19. Shri Natu has placed great reliance on a decision of Andhra Pradesh High Court reported in : 1984(18)ELT249(AP) Mopeds India Ltd. v. Assistant Collector of Central Excise, where the Court held that the dealers of the company were Distributors and related persons. The decision rests on the particular terms and conditions of the agreement in the case. These terms are materially different from those of the agreement before us. The case is decided on its own facts and is clearly distinguishable from the present one. We need not detain ourselves any longer.
20. All the propositions formulated by Shri Natu condensed in para 5 (para) stand disposed of by what we have said above. In passing we may refer to Shri Natu's submission that this Court may not grant any relief to the petitioners for the reason that the stakes involved are pretty high. We would not have perhaps paused to take note of this submission but for the repeated pains taken by Shri Natu to impress this aspect on us. We would only like to assure him that we have done our very best to understand the case of department. After all if the stakes are high indeed as they are so not only for the Department but also for the assessee. This factor will not deter us from doing our plain duty of administering even handed justice between parties whosoever they be. We leave the point here.

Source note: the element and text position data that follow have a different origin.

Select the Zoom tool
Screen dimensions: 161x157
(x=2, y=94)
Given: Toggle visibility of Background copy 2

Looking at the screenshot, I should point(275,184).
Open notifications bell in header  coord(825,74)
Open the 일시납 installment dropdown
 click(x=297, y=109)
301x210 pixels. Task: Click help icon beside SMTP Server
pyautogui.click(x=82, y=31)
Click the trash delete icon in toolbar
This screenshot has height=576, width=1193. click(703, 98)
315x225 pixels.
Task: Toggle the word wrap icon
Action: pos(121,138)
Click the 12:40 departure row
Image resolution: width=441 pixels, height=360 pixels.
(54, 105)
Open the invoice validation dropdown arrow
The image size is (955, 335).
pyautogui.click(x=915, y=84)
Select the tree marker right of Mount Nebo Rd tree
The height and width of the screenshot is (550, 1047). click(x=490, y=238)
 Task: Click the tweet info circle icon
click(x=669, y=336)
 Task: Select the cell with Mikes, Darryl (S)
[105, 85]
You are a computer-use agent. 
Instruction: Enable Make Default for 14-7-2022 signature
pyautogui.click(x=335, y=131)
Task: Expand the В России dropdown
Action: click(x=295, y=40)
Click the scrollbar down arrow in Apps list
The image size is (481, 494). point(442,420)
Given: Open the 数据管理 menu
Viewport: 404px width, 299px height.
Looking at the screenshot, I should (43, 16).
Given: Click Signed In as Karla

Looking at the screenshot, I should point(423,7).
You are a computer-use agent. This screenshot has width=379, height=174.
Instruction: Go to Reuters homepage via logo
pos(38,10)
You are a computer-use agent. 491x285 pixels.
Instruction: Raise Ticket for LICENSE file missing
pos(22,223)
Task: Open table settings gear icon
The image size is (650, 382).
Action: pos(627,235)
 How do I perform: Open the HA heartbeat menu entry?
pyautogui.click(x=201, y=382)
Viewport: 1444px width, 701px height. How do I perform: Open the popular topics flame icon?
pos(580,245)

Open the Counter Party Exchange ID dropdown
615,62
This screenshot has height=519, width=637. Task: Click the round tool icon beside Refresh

21. Once the main part of Section 4(1)(a) is held to be the proper basis for determination of the assessable value it automatically follows that whatever margin the main dealers (who are buyers from the petitioners) may be permitted to charge to their customers, will form part of their selling profits. This component cannot by any stretch of imagination be blended into the assessable value. The respondent was manifestly wrong in holding that this item could be legitimately added to the figure declared by the petitioners in their price list as the price of the goods sold by them at the factory gate.
22. The result is that all the four petitions will have to be allowed. The four impugned orders are hereby quashed. Rule made absolute in all the four cases. No order as to costs.